RESULTS: Recurrent head and neck squamous cell carcinoma/second primary head and neck squamous cell carcinoma occurring after treatment was present in 36 patients, whereas 64 patients had post-radiation therapy lesions only. The Cohen κ for differentiating tumor from post-radiation therapy lesions with MRI and qualitative DWIMRI was 0.822 and 0.881, respectively. Mean ADCmean in recurrent head and neck squamous cell carcinoma/second primary head and neck squamous cell carcinoma occurring after treatment (1.097 ± 0.295 × 10−3 mm2/s) was significantly lower (P < .05) than in post-radiation therapy inflammatory edema (1.754 ± 0.343 × 10−3 mm2/s); however, it was similar to that in late fibrosis (0.987 ± 0.264 × 10−3 mm2/s, P > .05). Although ADCs were similar in tumors and late fibrosis, morphologic MRI criteria facilitated distinction between the 2 conditions. The sensitivity, specificity, positive and negative predictive values, and positive and negative likelihood ratios (95% CI) of DWIMRI with ADCmean < 1.22 × 10−3 mm2/s and precise MRI criteria were 92.1% (83.5–100.0), 95.4% (90.3–100.0), 92.1% (83.5–100.0), 95.4% (90.2–100.0), 19.9 (6.58–60.5), and 0.08 (0.03–0.24), respectively, indicating a good diagnostic performance to rule in and rule out disease.
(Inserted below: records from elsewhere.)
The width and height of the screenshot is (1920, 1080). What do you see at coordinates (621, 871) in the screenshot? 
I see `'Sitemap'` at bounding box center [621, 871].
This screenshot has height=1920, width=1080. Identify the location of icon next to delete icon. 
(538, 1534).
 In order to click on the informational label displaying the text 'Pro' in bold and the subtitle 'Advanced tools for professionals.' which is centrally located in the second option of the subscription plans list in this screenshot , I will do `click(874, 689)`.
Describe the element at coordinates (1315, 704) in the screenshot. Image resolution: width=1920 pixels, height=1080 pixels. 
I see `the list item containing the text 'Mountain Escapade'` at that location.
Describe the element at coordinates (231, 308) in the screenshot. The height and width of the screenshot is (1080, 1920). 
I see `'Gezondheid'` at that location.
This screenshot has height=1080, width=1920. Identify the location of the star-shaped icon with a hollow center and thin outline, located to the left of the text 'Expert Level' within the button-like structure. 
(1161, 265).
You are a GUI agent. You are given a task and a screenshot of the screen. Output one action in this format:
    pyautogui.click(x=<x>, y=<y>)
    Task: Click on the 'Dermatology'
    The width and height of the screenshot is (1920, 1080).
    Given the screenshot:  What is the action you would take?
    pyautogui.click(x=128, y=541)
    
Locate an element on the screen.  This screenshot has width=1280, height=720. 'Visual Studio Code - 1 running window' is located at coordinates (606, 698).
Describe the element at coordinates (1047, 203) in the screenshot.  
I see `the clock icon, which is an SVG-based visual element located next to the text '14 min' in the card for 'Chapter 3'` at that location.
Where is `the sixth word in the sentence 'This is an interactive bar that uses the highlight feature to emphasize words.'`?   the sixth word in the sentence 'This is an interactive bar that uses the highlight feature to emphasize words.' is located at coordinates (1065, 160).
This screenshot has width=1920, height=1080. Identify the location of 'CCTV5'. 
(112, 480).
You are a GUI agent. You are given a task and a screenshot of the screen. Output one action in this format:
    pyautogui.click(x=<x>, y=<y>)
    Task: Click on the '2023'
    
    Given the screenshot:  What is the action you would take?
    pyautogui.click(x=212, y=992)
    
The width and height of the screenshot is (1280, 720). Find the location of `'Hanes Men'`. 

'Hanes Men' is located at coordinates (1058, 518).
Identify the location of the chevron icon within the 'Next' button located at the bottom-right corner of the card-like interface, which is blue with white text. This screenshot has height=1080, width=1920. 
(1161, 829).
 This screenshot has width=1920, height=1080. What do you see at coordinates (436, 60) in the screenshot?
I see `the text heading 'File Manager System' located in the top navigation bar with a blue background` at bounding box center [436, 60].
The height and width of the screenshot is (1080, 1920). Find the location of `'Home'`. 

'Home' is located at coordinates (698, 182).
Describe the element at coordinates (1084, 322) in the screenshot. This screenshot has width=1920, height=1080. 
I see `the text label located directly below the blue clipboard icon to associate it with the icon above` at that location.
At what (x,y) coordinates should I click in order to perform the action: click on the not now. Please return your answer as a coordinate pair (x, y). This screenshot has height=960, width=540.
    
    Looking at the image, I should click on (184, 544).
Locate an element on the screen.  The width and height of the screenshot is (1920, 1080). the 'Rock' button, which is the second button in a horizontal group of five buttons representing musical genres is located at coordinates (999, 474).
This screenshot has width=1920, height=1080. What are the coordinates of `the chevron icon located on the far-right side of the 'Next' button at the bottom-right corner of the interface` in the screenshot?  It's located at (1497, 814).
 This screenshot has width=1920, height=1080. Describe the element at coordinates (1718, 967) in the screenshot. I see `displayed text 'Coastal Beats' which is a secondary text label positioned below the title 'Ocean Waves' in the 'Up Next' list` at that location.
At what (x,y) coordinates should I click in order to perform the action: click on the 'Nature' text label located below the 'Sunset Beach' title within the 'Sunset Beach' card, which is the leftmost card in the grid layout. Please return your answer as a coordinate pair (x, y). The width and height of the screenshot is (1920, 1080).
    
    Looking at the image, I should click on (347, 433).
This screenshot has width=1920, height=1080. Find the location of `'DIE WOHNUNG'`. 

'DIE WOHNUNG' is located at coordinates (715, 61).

CONCLUSIONS: Adding precise morphologic MRI criteria to quantitative DWI enables reproducible and accurate detection of recurrent head and neck squamous cell carcinoma/second primary head and neck squamous cell carcinoma occurring after treatment.
ABBREVIATIONS:
- DWIMRI
- combined MRI with morphologic sequences and DWI
- HN
- head and neck
- HNSCC
- head and neck squamous cell carcinoma
- LR
- likelihood ratio
- pHNSCC
- primary head and neck squamous cell carcinoma
- rHNSCC
- recurrent head and neck squamous cell carcinoma
- RTH
- radiation therapy
- sHNSCC
- second primary head and neck squamous cell carcinoma occurring after treatment
Squamous cell carcinoma accounts for 95% of all cancers in the head and neck (HN) region.1 The aim of treatment is to provide a cure with the maximum possible preservation of organ function. Treatment options comprise radiation therapy (RTH) and/or chemotherapy and/or an operation.1,2 Up to 25% of early-stage primary head and neck squamous cell carcinomas (pHNSCCs) and up to 50% of advanced-stage tumors show treatment failure in the form of residual/recurrent HNSCC (rHNSCC), whereas 15% of patients develop second primary HN cancer (sHNSCC).2,3 Early detection of rHNSCC/sHNSCC prompts curative salvage treatment and may allow preservation of organ function.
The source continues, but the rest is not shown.